BT shares rallied yesterday after it made progress in tackling its pension scheme deficit, but fears about the global recovery con-tinued to weigh on London's leading shares index.
The telecoms giant rose 5%, or 11.9p, to 232.1p after it reported a sharp reduction in its pension deficit to £4.1 billion and pledged to eliminate the shortfall in 10 years.
However, the wider FTSE-100 index made only marginal gains, rising 9.2 points to 5854.9. It fell nearly 2% over the week after sentiment was hit by worrying data from China and the eurozone.
A report showing that US house sales declined for the second month in a row cast doubt over the world's biggest economy. The Dow Jones Industrial Average, which has also been on the back foot this week, was slightly up as the London market closed, as were the Dax in Germany and the Cac-40 in France.
The pound was down at €1.20 against the single currency which rebounded from recent lows. But it was up at $1.59 against a weakened dollar.
Banks came under pressure after the Bank of England's Financial Policy Committee said they had failed to build up adequate cash buffers to help them survive another financial crisis. However, the sector largely recovered its earlier falls.

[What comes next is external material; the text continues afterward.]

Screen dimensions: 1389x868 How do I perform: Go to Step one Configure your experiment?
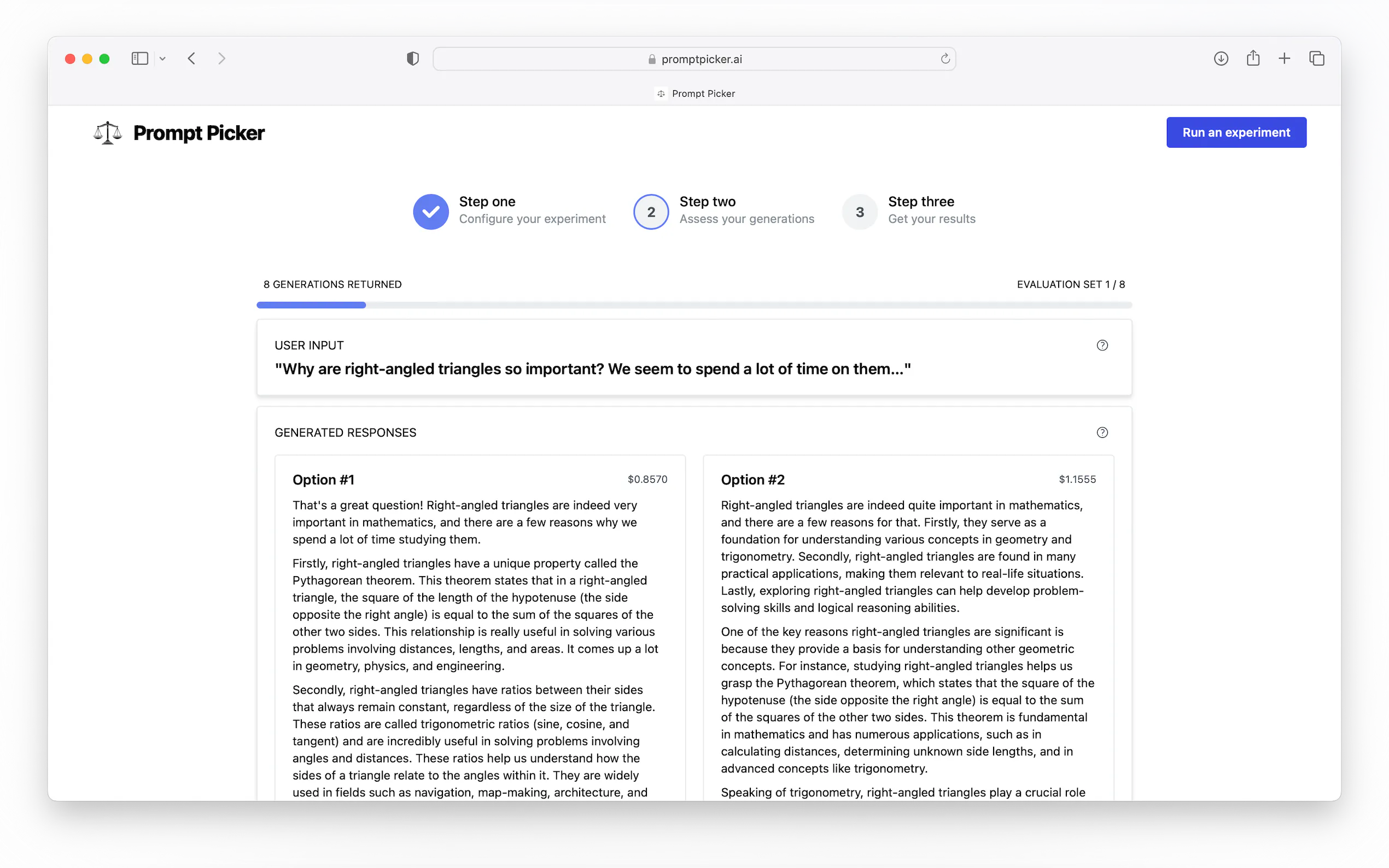pos(509,210)
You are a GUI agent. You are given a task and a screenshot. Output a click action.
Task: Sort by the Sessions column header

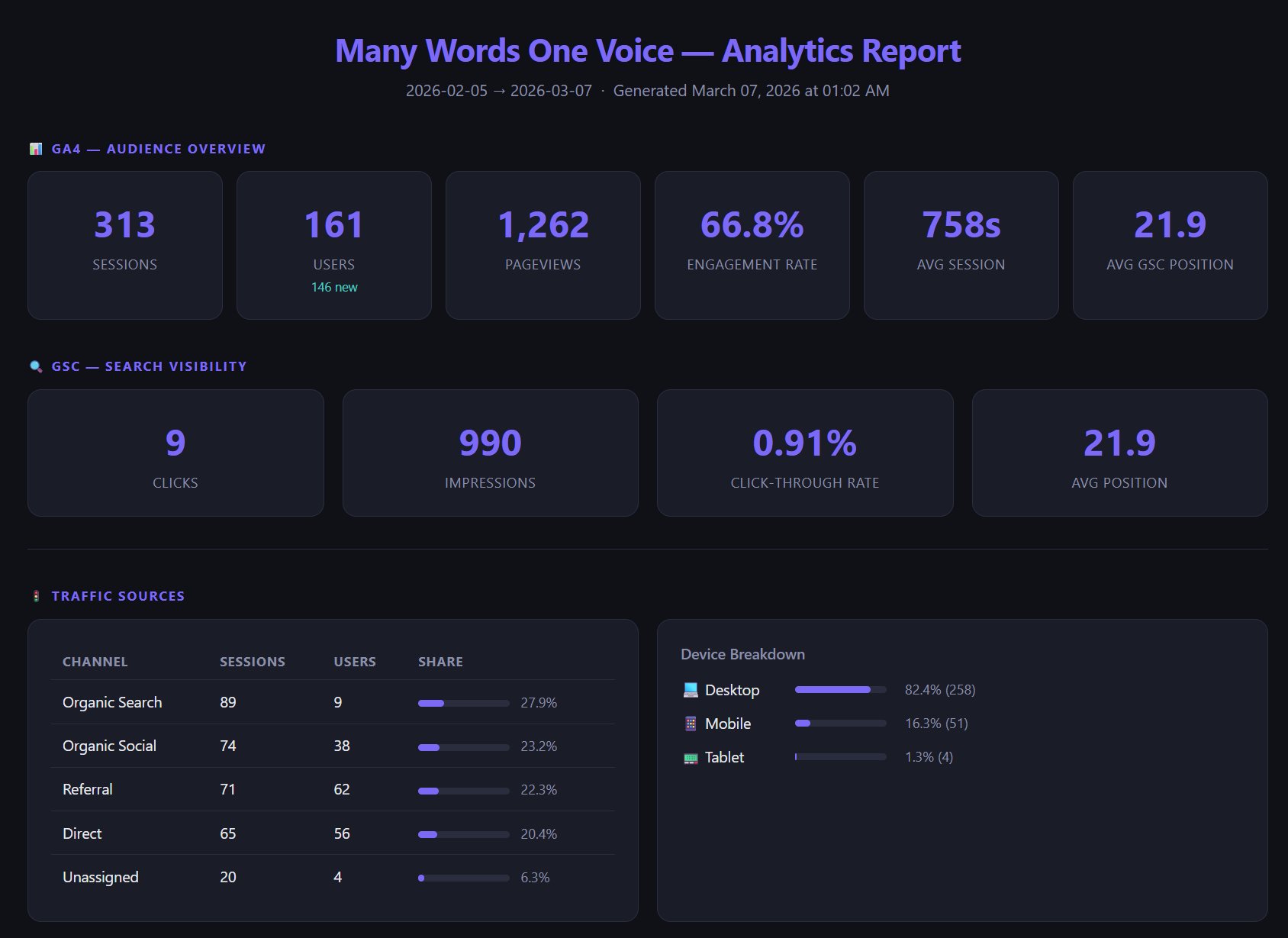pos(253,662)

Royal Bank of Scotland was down 0.1p at 28p, while HSBC was off 5.1p at 558.3p.
But Standard Chartered and Barclays reversed earlier declines to close up 2p at 1599p and 4.9p higher at 244.5p respectively.
Heavily-weighted miners also pulled back their earlier losses following a poor week for the sector. Antofagasta was up 31p at 1172p and Kazakhmys rose 22.5p at 935.5p.

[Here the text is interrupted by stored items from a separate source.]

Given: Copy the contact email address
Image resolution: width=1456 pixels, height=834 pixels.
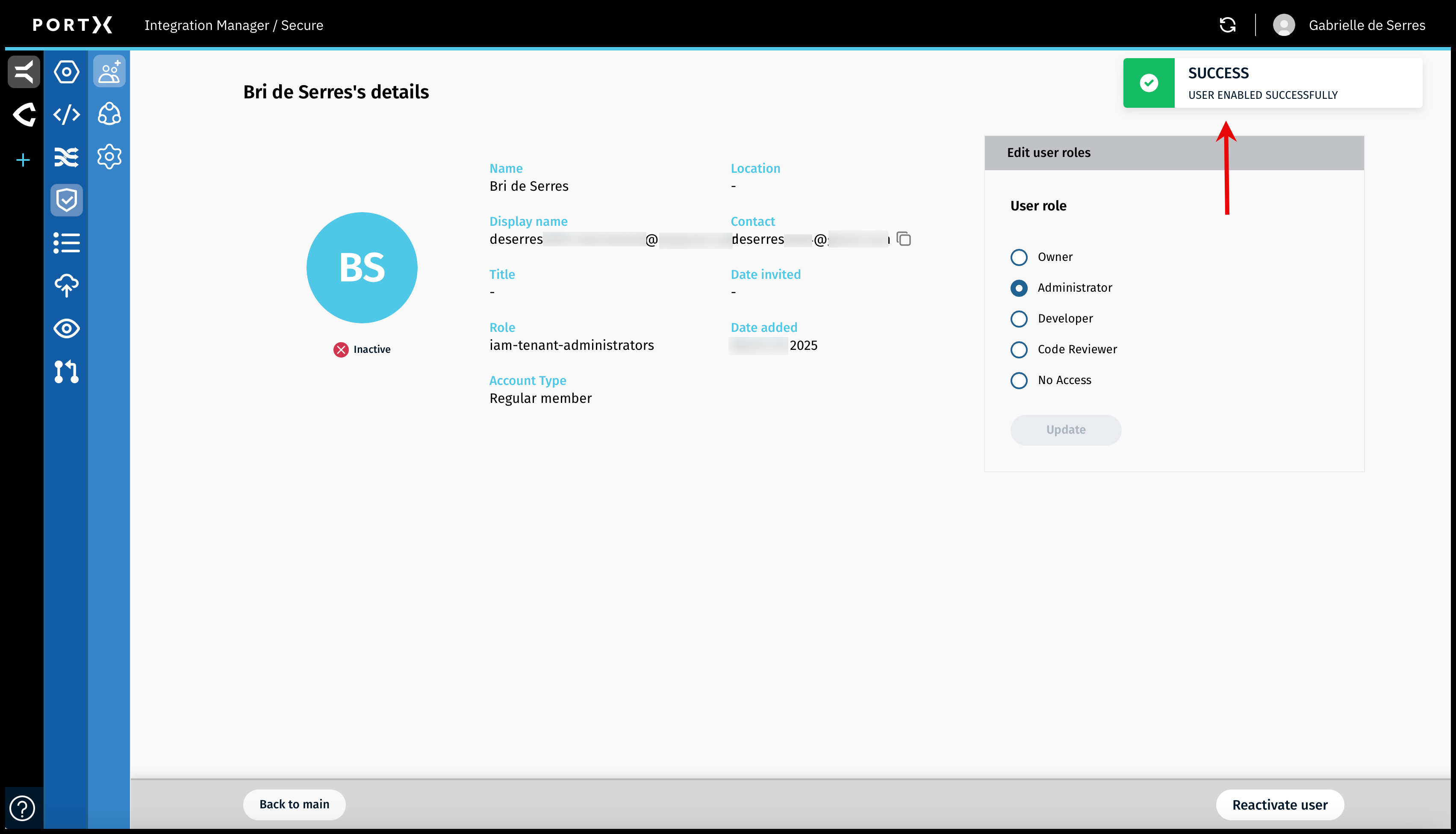Looking at the screenshot, I should (x=904, y=239).
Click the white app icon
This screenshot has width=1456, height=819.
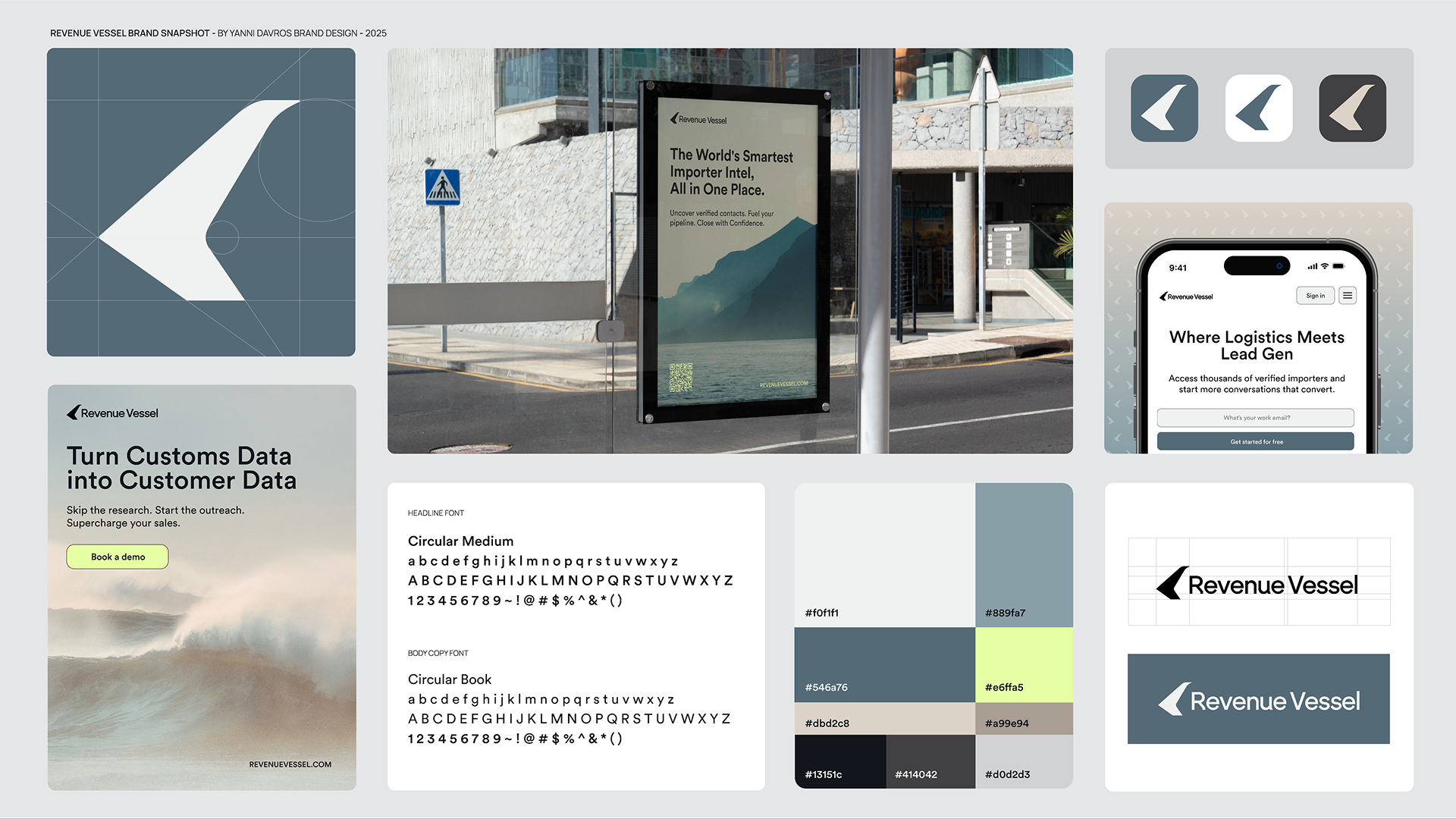1259,108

However, Randgold Resources was among the biggest fallers in the Footsie, following yesterday's 13% slump, with a fall of 115p to 5650p, after a coup in Mali where the gold miner has two big facilities.

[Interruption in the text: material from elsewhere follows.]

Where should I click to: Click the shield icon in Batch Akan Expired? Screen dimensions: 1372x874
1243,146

Citigroup heaped more misery on the stock when it downgraded it to neutral from buy.
Meanwhile, drinks giant Diageo saw its shares fall 13.5p to 1510p after it said the Government's plan to bring in a minimum price for alcohol was misguided.
Pub companies failed to gain a lift from the proposals despite expectations that they would erode the price difference with supermarkets. Greene King was down 1.5p at 517p and JD Wetherspoon slipped 0.8p to 420p.
The biggest Footsie fallers included Burberry down 31p at 1513p, and Wolseley which gave up 40p at 2464p.